In the knowledge graph world, virtualisation means querying data where it already lives — without copying it into the graph first. Instead of extracting millions of time-series rows into RDF triples (slow, memory-hungry, and instantly stale), chrontext leaves the data in DuckDB, PostgreSQL, BigQuery, or an OPC UA server and translates the relevant parts of your SPARQL query into native database calls on the fly.
Why this is powerful: your knowledge graph captures what things are and how they relate (sensors, stations, grid topology), while your time-series database stores what happened and when (measurements, events, readings). Virtualisation lets you ask questions that span both in a single query — no ETL pipeline, no stale snapshots, no glue code. The query engine pushes filters and aggregations down to the database, so only the results you need ever cross the boundary.
This demo shows how maplib's built-in chrontext engine lets you write a single SPARQL query that transparently joins a knowledge graph with a time-series database.
12 Norwegian weather stations — from Blindern in Oslo to Hammerfest in the Arctic. The setup script fetches real forecast data from MET Norway's free Locationforecast API (no API key required), giving ~9 days of hourly forecasts per station.
- Knowledge graph: Station metadata — name, municipality, type (coastal/mountain/urban), geographic coordinates, installed sensors, and their relationships.
- DuckDB database: Real weather forecasts — timestamped temperature, wind speed, and precipitation data from MET Norway, stored in DuckDB.
The magic of chrontext: one SPARQL query can ask questions that span both worlds, like "show me the average temperature for all coastal stations north of 64°N."
chrontext-demo/
├── setup_data.py # Fetches real weather data from api.met.no → DuckDB
├── main.py # The demo script — builds KG, connects DuckDB, runs query
├── demo.ipynb # Jupyter notebook with guided walkthrough
├── tpl/
│ └── stations.stottr # OTTR templates for stations and sensors
├── data/
│ ├── stations.csv # Station metadata (12 Norwegian stations)
│ └── weather.duckdb # (generated) time-series database with real MET data
└── queries/
└── sensor_overview.rq # Pure KG: station/sensor structure
pip install maplib duckdb polars sqlalchemy
python setup_data.py # fetch real weather data from MET Norway
python main.py # run the demoNo API key needed.
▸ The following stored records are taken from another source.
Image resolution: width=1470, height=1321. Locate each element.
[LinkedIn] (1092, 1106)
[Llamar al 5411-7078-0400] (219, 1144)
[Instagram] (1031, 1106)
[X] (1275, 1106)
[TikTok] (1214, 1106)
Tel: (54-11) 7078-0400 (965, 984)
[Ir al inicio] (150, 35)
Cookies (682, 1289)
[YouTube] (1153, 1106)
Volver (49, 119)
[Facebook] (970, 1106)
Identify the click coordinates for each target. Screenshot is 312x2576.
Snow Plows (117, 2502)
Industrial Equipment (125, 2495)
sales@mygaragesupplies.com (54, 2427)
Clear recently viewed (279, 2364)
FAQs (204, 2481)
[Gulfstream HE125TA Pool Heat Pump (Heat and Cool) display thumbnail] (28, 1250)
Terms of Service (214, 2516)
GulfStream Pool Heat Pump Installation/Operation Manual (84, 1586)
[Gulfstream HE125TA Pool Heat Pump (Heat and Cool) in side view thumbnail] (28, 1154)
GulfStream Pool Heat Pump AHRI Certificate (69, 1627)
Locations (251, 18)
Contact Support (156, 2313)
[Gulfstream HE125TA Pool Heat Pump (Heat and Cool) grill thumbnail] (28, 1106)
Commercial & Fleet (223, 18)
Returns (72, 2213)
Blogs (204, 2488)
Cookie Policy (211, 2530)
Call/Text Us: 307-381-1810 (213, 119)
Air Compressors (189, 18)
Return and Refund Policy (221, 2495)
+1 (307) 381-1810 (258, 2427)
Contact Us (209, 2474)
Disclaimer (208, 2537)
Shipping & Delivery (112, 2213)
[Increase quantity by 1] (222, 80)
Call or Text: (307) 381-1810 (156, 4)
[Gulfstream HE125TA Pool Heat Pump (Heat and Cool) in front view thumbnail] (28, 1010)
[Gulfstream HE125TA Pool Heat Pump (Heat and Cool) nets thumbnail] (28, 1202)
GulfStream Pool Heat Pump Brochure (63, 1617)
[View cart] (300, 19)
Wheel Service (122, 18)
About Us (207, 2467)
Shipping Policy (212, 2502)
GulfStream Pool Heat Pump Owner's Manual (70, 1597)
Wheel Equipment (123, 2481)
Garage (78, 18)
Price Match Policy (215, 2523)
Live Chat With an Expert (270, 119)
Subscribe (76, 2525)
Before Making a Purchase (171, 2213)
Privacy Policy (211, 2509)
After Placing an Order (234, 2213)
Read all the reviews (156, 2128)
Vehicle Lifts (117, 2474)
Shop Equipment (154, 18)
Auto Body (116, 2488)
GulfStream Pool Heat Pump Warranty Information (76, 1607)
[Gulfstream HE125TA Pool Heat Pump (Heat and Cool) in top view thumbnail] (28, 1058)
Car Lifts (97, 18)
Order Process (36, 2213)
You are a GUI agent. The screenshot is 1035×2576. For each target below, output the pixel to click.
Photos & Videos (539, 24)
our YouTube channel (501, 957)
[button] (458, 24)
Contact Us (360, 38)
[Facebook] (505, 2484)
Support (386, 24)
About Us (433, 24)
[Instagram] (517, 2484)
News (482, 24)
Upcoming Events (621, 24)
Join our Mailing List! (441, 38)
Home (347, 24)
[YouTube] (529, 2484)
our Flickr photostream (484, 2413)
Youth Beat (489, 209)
The Locationforecast API just requires a proper User-Agent header (already set in the script). Data is freely available under the Norwegian Licence for Open Government Data.
With chrontext, you write one SPARQL query that spans the knowledge graph and the time-series database — no manual orchestration, no glue code, no pulling intermediate results into Python. The engine pushes filters and aggregations down to DuckDB and joins the results via zero-copy Arrow DataFrames.
In benchmarks published in Expert Systems & Applications, chrontext was 10–85× faster than Ontop.